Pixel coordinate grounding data
- - -

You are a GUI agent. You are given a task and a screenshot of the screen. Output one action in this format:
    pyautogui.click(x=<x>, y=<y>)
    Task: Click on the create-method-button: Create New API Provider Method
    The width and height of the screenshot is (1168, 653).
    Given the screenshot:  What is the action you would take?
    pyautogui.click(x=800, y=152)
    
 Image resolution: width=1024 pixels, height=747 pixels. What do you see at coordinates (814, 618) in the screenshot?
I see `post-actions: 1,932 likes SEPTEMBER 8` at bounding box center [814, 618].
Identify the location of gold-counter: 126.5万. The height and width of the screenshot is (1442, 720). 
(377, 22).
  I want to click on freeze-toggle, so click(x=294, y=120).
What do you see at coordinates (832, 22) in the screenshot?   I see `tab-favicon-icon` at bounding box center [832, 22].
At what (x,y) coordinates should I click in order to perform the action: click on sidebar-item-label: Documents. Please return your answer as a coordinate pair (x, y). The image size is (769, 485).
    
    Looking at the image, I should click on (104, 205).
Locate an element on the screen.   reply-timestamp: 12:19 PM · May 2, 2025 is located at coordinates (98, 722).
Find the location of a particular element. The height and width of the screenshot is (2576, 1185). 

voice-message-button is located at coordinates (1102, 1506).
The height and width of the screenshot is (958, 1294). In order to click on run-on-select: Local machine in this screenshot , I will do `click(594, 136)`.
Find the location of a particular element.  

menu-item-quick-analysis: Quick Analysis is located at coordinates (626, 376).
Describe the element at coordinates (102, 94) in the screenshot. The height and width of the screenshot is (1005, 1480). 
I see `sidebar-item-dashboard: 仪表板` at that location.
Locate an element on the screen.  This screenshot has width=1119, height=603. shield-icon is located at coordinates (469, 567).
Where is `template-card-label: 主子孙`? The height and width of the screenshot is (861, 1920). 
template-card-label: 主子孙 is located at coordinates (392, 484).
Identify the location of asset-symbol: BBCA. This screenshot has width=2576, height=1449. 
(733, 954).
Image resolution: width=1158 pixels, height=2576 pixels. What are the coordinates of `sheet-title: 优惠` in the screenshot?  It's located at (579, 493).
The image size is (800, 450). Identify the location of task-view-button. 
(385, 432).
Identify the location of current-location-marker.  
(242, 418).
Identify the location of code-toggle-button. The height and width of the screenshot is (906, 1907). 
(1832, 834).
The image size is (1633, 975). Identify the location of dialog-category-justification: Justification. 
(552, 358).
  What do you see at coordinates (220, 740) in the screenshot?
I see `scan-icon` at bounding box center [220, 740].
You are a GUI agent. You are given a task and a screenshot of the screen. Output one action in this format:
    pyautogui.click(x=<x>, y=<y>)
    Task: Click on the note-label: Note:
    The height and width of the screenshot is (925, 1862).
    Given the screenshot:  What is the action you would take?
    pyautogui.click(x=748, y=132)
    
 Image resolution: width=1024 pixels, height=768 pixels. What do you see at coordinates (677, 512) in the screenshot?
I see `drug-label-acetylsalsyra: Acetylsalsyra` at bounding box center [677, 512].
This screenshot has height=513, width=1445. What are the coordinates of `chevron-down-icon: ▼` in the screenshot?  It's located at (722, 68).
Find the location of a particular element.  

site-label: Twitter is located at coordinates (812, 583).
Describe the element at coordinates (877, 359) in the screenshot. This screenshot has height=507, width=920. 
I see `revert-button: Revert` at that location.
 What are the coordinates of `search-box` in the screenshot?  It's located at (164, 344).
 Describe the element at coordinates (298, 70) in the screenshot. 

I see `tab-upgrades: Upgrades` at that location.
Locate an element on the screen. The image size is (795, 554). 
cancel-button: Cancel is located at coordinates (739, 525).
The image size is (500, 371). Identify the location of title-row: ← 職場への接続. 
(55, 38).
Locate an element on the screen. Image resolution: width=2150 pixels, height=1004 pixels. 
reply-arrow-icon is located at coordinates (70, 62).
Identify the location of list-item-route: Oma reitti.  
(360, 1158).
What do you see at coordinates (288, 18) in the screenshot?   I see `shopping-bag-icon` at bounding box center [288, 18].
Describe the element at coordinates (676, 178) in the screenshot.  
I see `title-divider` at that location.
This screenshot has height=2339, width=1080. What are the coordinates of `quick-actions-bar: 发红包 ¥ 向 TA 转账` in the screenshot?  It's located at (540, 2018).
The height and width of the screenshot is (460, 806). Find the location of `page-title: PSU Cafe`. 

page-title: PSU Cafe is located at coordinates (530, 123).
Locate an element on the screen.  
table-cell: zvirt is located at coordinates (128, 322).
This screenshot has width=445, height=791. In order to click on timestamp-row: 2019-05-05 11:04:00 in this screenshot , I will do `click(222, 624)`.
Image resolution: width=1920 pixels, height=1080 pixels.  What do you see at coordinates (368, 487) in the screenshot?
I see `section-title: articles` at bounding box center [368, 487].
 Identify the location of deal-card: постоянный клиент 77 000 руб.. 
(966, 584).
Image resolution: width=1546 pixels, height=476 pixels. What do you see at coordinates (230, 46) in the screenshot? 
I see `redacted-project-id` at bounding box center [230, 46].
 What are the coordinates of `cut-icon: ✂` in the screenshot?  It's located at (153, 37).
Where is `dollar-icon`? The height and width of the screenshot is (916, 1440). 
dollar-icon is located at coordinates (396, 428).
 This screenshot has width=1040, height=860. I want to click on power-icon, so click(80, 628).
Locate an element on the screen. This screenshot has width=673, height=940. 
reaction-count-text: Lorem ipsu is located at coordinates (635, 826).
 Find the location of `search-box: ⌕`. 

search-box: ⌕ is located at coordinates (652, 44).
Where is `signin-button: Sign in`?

- - -

Give the records above as a JSON list of strings, with one string per line. Leave out blank lines.

→ Answer box:
[
  "You are a GUI agent. You are given a task and a screenshot of the screen. Output one action in this format:",
  "    pyautogui.click(x=<x>, y=<y>)",
  "    Task: Click on the create-method-button: Create New API Provider Method",
  "    The width and height of the screenshot is (1168, 653).",
  "    Given the screenshot:  What is the action you would take?",
  "    pyautogui.click(x=800, y=152)",
  " Image resolution: width=1024 pixels, height=747 pixels. What do you see at coordinates (814, 618) in the screenshot?",
  "I see `post-actions: 1,932 likes SEPTEMBER 8` at bounding box center [814, 618].",
  "Identify the location of gold-counter: 126.5万. The height and width of the screenshot is (1442, 720). ",
  "(377, 22).",
  "  I want to click on freeze-toggle, so click(x=294, y=120).",
  "What do you see at coordinates (832, 22) in the screenshot?   I see `tab-favicon-icon` at bounding box center [832, 22].",
  "At what (x,y) coordinates should I click in order to perform the action: click on sidebar-item-label: Documents. Please return your answer as a coordinate pair (x, y). The image size is (769, 485).",
  "    Looking at the image, I should click on (104, 205).",
  "Locate an element on the screen.   reply-timestamp: 12:19 PM · May 2, 2025 is located at coordinates (98, 722).",
  "Find the location of a particular element. The height and width of the screenshot is (2576, 1185). ",
  "voice-message-button is located at coordinates (1102, 1506).",
  "The height and width of the screenshot is (958, 1294). In order to click on run-on-select: Local machine in this screenshot , I will do `click(594, 136)`.",
  "Find the location of a particular element.  ",
  "menu-item-quick-analysis: Quick Analysis is located at coordinates (626, 376).",
  "Describe the element at coordinates (102, 94) in the screenshot. The height and width of the screenshot is (1005, 1480). ",
  "I see `sidebar-item-dashboard: 仪表板` at that location.",
  "Locate an element on the screen.  This screenshot has width=1119, height=603. shield-icon is located at coordinates (469, 567).",
  "Where is `template-card-label: 主子孙`? The height and width of the screenshot is (861, 1920). ",
  "template-card-label: 主子孙 is located at coordinates (392, 484).",
  "Identify the location of asset-symbol: BBCA. This screenshot has width=2576, height=1449. ",
  "(733, 954).",
  "Image resolution: width=1158 pixels, height=2576 pixels. What are the coordinates of `sheet-title: 优惠` in the screenshot?  It's located at (579, 493).",
  "The image size is (800, 450). Identify the location of task-view-button. ",
  "(385, 432).",
  "Identify the location of current-location-marker.  ",
  "(242, 418).",
  "Identify the location of code-toggle-button. The height and width of the screenshot is (906, 1907). ",
  "(1832, 834).",
  "The image size is (1633, 975). Identify the location of dialog-category-justification: Justification. ",
  "(552, 358).",
  "  What do you see at coordinates (220, 740) in the screenshot?",
  "I see `scan-icon` at bounding box center [220, 740].",
  "You are a GUI agent. You are given a task and a screenshot of the screen. Output one action in this format:",
  "    pyautogui.click(x=<x>, y=<y>)",
  "    Task: Click on the note-label: Note:",
  "    The height and width of the screenshot is (925, 1862).",
  "    Given the screenshot:  What is the action you would take?",
  "    pyautogui.click(x=748, y=132)",
  " Image resolution: width=1024 pixels, height=768 pixels. What do you see at coordinates (677, 512) in the screenshot?",
  "I see `drug-label-acetylsalsyra: Acetylsalsyra` at bounding box center [677, 512].",
  "This screenshot has height=513, width=1445. What are the coordinates of `chevron-down-icon: ▼` in the screenshot?  It's located at (722, 68).",
  "Find the location of a particular element.  ",
  "site-label: Twitter is located at coordinates (812, 583).",
  "Describe the element at coordinates (877, 359) in the screenshot. This screenshot has height=507, width=920. ",
  "I see `revert-button: Revert` at that location.",
  " What are the coordinates of `search-box` in the screenshot?  It's located at (164, 344).",
  " Describe the element at coordinates (298, 70) in the screenshot. ",
  "I see `tab-upgrades: Upgrades` at that location.",
  "Locate an element on the screen. The image size is (795, 554). ",
  "cancel-button: Cancel is located at coordinates (739, 525).",
  "The image size is (500, 371). Identify the location of title-row: ← 職場への接続. ",
  "(55, 38).",
  "Locate an element on the screen. Image resolution: width=2150 pixels, height=1004 pixels. ",
  "reply-arrow-icon is located at coordinates (70, 62).",
  "Identify the location of list-item-route: Oma reitti.  ",
  "(360, 1158).",
  "What do you see at coordinates (288, 18) in the screenshot?   I see `shopping-bag-icon` at bounding box center [288, 18].",
  "Describe the element at coordinates (676, 178) in the screenshot.  ",
  "I see `title-divider` at that location.",
  "This screenshot has height=2339, width=1080. What are the coordinates of `quick-actions-bar: 发红包 ¥ 向 TA 转账` in the screenshot?  It's located at (540, 2018).",
  "The height and width of the screenshot is (460, 806). Find the location of `page-title: PSU Cafe`. ",
  "page-title: PSU Cafe is located at coordinates (530, 123).",
  "Locate an element on the screen.  ",
  "table-cell: zvirt is located at coordinates (128, 322).",
  "This screenshot has width=445, height=791. In order to click on timestamp-row: 2019-05-05 11:04:00 in this screenshot , I will do `click(222, 624)`.",
  "Image resolution: width=1920 pixels, height=1080 pixels.  What do you see at coordinates (368, 487) in the screenshot?",
  "I see `section-title: articles` at bounding box center [368, 487].",
  " Identify the location of deal-card: постоянный клиент 77 000 руб.. ",
  "(966, 584).",
  "Image resolution: width=1546 pixels, height=476 pixels. What do you see at coordinates (230, 46) in the screenshot? ",
  "I see `redacted-project-id` at bounding box center [230, 46].",
  " What are the coordinates of `cut-icon: ✂` in the screenshot?  It's located at (153, 37).",
  "Where is `dollar-icon`? The height and width of the screenshot is (916, 1440). ",
  "dollar-icon is located at coordinates (396, 428).",
  " This screenshot has width=1040, height=860. I want to click on power-icon, so click(80, 628).",
  "Locate an element on the screen. This screenshot has width=673, height=940. ",
  "reaction-count-text: Lorem ipsu is located at coordinates (635, 826).",
  " Find the location of `search-box: ⌕`. ",
  "search-box: ⌕ is located at coordinates (652, 44).",
  "Where is `signin-button: Sign in`?"
]